◆ **About this exercise**: Drop the pictures from the entries below, then reproduce the rest exactly.

◆ **Material provided**:
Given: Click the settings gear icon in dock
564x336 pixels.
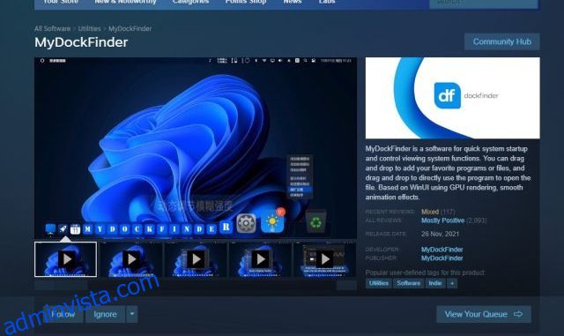Looking at the screenshot, I should click(246, 223).
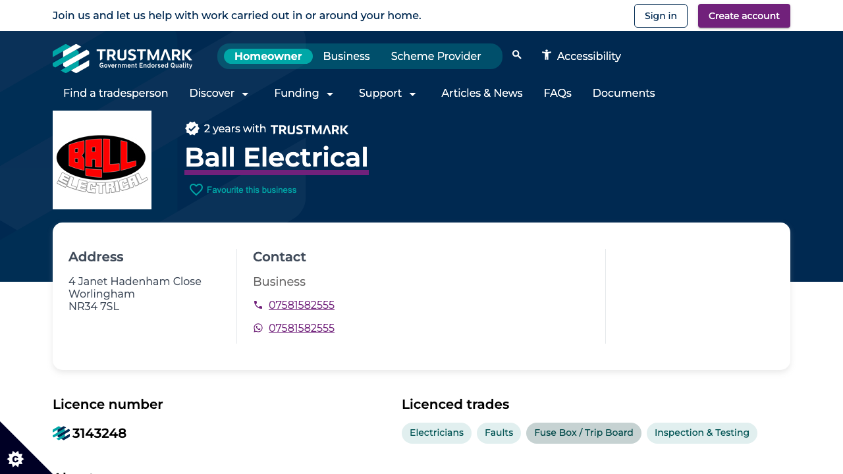Image resolution: width=843 pixels, height=474 pixels.
Task: Expand the Discover dropdown menu
Action: click(x=219, y=93)

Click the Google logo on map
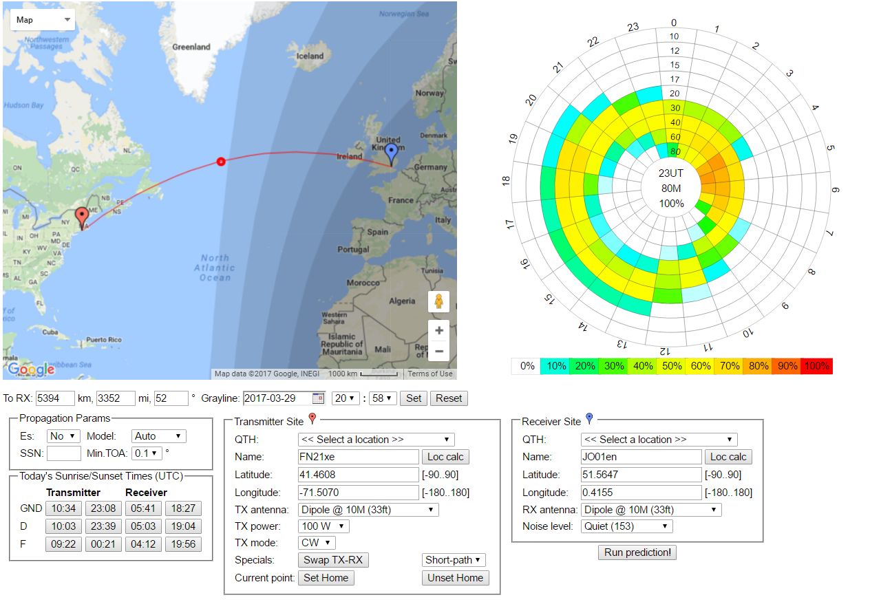coord(31,369)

◆ **Task solution**:
Given: Click the settings gear icon in dock
564x336 pixels.
Looking at the screenshot, I should click(246, 223).
Image resolution: width=843 pixels, height=474 pixels.
Task: Expand the Discover dropdown menu
Action: click(x=219, y=93)

Click the Google logo on map
coord(31,369)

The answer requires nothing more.